Re: CephFS performance

"Robert W. Eckert" <rob@xxxxxxxxxxxxxxx> · Wed, 23 Nov 2022 18:59:42 +0000

Have you tested having the block.db and WAL  for each OSD on a faster SSD/NVME device/ partition?

I have a bit smaller environment, but was able to take a 2 Tb SSD, split it into 4 partitions and use it for the db and WAL for the 4 Drives.     By Default if you move the block.db to a different device, the WAL moves there too, but I see you can also have the block, block.db and WAL on separate devices.

The generic method is outlined  here. – one thing I found I had to do was to use the ceph-volume commands from inside “cephadm shell” since I am using the containers for running ceph.  Which also required me to copy the ceph keyring from the host /var/lib/ceph/bootstrap-osd to the same virtual location in the container.  (Using scp <user@host>:/var/lib/ceph/bootstrap-osd/ceph.keyring /var/lib/ceph/bootstrap-osd )

https://docs.ceph.com/en/quincy/rados/configuration/bluestore-config-ref/

-Rob

From: quaglio@xxxxxxxxxx <quaglio@xxxxxxxxxx>
Sent: Wednesday, November 23, 2022 12:28 PM
To: gfarnum@xxxxxxxxxx; dcsysengineer@xxxxxxxxx
Cc: ceph-users@xxxxxxx
Subject:  Re: CephFS performance

Hi Gregory,
     Thanks for your reply!

     We are evaluating possibilities to increase storage performance.

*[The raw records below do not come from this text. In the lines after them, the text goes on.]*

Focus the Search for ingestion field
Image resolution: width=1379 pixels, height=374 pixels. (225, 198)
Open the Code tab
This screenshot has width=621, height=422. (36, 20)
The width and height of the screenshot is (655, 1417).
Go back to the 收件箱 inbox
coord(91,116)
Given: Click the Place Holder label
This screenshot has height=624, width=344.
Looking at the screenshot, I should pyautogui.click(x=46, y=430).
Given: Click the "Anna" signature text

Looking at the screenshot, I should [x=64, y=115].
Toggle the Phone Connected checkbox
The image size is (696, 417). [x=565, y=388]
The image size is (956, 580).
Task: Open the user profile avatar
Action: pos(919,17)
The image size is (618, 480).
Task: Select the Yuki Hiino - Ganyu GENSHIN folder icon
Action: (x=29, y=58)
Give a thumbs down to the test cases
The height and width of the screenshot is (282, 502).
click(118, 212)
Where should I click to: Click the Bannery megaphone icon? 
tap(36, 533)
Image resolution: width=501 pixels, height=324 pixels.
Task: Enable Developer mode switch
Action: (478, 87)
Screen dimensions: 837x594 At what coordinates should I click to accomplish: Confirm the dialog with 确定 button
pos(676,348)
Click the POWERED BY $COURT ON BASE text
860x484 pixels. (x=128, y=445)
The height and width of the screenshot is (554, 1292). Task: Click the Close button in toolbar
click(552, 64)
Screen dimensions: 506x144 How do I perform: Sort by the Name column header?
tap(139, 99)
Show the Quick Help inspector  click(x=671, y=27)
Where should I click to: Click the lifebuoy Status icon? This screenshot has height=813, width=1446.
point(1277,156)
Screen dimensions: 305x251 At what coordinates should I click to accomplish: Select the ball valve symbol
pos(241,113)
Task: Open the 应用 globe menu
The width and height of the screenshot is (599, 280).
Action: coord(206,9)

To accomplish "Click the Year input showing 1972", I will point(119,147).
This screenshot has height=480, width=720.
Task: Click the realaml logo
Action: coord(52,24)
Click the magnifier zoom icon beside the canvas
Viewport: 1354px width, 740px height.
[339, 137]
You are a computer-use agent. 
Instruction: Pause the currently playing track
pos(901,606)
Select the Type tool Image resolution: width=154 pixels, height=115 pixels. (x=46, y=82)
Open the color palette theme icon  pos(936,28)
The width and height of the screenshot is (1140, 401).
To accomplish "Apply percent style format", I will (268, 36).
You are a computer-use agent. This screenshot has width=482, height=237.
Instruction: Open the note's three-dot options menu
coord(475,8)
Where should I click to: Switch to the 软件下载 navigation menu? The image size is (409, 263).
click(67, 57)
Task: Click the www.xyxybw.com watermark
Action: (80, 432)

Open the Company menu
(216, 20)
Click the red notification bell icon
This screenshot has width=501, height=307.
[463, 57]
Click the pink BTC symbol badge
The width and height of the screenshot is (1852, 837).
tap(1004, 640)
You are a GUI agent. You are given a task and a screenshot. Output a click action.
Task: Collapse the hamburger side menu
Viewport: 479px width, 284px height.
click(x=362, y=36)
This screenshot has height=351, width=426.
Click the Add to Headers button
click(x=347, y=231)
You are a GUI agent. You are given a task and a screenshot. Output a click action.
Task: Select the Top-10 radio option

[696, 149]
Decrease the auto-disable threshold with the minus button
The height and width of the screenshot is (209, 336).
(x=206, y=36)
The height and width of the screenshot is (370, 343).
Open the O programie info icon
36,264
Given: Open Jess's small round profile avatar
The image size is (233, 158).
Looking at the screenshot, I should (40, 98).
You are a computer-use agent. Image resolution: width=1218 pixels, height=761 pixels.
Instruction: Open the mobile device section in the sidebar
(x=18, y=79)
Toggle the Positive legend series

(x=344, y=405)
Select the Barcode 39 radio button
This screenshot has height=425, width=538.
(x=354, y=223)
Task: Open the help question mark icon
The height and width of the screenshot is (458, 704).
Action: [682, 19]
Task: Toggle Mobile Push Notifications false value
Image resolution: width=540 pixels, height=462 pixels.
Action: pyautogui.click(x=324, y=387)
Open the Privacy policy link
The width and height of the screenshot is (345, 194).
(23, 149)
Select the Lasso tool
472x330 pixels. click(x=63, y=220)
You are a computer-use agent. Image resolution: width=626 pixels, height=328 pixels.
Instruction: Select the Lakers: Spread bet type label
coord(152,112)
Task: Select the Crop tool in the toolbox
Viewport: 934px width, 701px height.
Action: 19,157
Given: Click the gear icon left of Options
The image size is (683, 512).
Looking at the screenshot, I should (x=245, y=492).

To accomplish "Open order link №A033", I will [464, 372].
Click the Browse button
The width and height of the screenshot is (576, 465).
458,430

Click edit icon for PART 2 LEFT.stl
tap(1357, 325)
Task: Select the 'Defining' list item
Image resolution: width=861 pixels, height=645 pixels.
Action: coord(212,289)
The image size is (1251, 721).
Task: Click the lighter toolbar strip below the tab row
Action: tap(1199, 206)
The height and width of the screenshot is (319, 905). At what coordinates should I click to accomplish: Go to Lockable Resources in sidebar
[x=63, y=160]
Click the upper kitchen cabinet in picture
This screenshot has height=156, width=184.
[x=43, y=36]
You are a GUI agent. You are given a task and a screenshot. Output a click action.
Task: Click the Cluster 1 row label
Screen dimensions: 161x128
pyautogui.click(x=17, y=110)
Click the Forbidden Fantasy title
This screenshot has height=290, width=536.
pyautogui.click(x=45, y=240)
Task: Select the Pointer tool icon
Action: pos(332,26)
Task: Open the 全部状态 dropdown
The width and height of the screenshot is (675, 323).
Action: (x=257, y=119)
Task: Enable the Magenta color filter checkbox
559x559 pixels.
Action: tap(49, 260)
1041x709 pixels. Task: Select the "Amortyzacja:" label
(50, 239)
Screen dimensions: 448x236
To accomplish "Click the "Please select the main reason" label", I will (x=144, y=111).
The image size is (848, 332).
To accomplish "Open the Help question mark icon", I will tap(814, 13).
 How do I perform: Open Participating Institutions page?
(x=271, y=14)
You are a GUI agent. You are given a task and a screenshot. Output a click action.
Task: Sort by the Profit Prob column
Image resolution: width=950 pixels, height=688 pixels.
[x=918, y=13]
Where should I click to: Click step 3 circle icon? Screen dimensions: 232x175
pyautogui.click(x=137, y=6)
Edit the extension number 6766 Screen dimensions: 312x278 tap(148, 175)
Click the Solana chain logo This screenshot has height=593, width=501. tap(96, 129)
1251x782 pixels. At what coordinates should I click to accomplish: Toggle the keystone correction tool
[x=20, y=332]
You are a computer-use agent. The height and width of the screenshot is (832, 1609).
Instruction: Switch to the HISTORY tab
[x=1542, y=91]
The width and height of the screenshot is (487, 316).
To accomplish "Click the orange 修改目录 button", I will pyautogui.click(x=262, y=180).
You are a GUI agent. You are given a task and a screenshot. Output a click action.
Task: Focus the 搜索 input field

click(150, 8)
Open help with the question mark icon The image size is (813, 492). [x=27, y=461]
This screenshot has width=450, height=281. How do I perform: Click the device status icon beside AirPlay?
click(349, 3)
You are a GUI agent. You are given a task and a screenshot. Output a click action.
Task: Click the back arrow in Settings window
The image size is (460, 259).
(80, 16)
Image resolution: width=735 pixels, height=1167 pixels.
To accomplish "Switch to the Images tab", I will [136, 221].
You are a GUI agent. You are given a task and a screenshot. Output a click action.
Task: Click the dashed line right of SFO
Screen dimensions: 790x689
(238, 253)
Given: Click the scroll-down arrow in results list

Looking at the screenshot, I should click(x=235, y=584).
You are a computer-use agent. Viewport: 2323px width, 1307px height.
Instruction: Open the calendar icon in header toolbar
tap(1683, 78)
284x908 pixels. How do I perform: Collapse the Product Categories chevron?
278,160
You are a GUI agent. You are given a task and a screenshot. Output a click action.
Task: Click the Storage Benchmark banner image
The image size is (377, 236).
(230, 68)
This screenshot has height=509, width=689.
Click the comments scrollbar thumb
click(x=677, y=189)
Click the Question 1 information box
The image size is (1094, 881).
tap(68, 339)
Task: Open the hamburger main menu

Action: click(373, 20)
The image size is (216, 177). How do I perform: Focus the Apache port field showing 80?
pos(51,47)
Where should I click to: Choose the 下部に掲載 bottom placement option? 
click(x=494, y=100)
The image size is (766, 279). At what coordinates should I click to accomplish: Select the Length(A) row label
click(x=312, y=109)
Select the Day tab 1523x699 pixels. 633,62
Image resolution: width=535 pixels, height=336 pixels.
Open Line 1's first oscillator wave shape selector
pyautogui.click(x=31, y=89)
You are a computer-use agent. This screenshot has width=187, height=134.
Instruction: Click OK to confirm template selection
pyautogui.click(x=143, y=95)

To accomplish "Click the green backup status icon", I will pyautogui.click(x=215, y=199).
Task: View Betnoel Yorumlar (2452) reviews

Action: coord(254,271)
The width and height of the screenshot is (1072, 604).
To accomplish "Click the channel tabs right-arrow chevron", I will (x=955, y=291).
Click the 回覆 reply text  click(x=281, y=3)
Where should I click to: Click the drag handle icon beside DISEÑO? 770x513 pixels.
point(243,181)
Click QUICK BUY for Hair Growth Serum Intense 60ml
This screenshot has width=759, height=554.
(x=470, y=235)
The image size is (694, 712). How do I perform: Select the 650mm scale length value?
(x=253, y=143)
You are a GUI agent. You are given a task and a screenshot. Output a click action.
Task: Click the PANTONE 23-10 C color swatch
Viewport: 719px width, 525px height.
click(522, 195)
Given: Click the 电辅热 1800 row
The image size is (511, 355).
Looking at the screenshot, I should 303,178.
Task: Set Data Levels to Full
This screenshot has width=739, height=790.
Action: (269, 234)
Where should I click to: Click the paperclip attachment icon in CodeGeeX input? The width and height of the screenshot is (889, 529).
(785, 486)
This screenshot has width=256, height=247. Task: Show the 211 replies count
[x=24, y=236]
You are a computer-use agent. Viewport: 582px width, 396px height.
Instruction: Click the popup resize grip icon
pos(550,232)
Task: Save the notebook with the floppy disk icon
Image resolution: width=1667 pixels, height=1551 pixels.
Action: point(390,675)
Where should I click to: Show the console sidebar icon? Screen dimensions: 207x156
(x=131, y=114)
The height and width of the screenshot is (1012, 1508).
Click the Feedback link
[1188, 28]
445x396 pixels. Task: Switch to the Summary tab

     I understand that Ceph has has better capability in data resiliency. This has been one of the arguments I use to keep this tool in our storage.
     I say this mainly in failure events (in the case of disks or even machines crashes). In the case of BeeGFS, if there is a problem on any machine, the whole cluster becomes inconsistent (at the point of my tests, I'm not working with that).

     One of the foreseen situations is precisely to put the metadata in SSD (as you said).
     Another situation is to put an entire filesystem on SSD (scratch area for the HPC area) or even a cache tier.

     With that in mind, my manager is weighing the costs of maintaining Ceph.

     However, in all tests, CephFS performance is inferior to BeeGFS.
     I'm running out of arguments to keep Ceph storage solution here where I work.

     The benchmark tests I did were as follows:

1-) Ceph with data and metadata on HDD
2-) Ceph with data on HDD and metadata on SSD
3-) Ceph with data and metadata on SSD
4-) Nowsync, fscache mount parameters
5-) Ceph with tier cache enabled (cache on SSD)
6-) Ceph with OS adjustments and configuration optimizations in OSD, MDS, MON, client, more buffering in the network interface.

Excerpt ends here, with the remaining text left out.